= Beginning of Section =

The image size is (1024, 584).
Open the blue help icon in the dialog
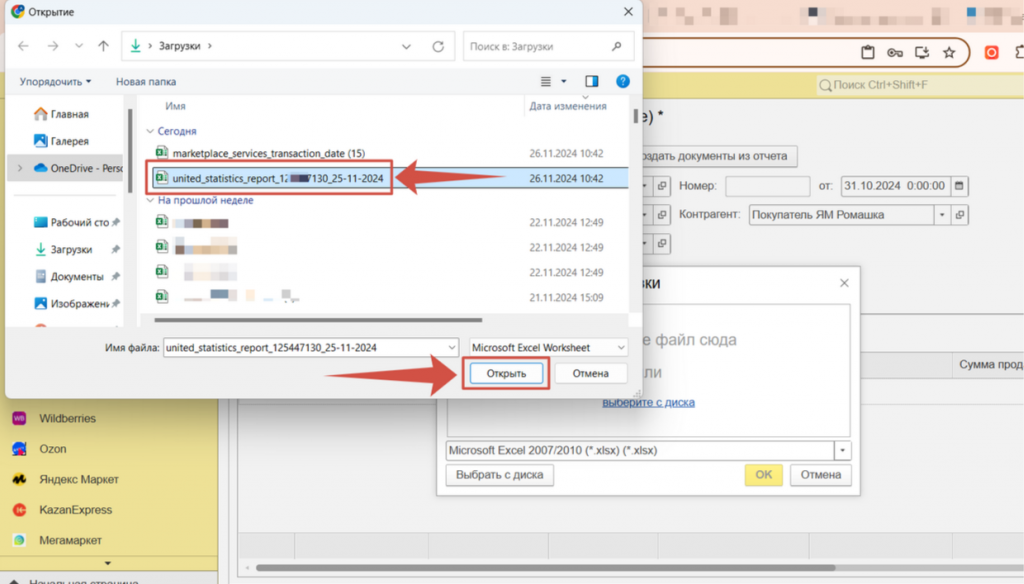622,81
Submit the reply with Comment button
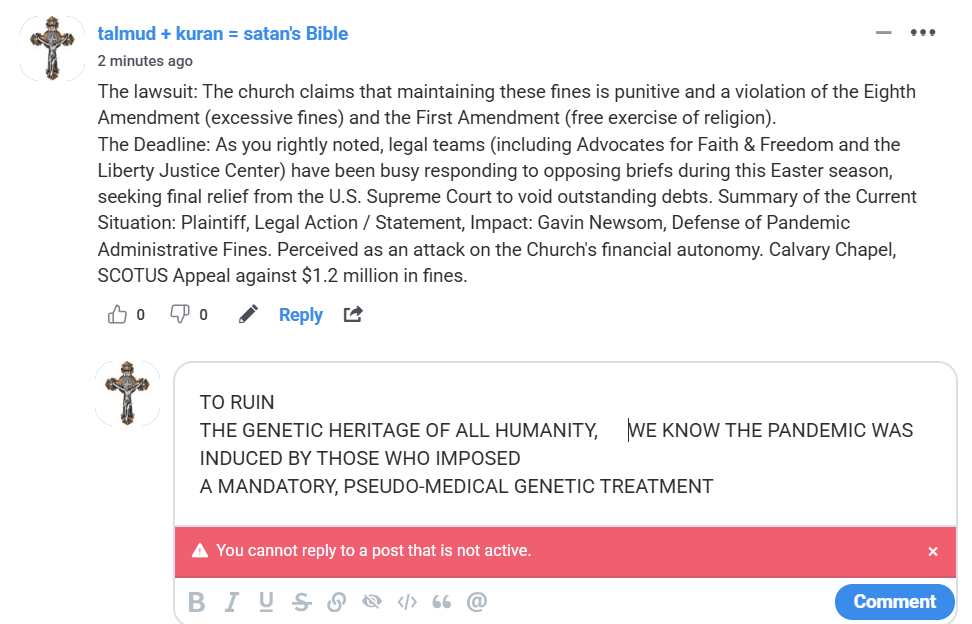 (894, 601)
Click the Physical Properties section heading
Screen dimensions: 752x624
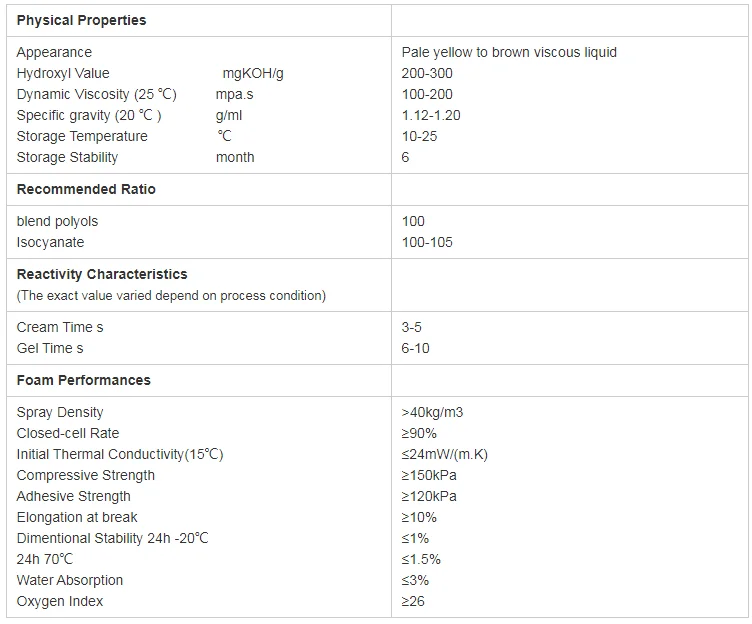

= End of Section =

ABOUT THIS TASK: For this exercise, write out exactly the lines from the one with "Submit the reply with Comment button" through the last line of the records, inclusive, and leave each picture out.

COMPLETED TASK:
Submit the reply with Comment button
 (894, 601)
Click the Physical Properties section heading
Screen dimensions: 752x624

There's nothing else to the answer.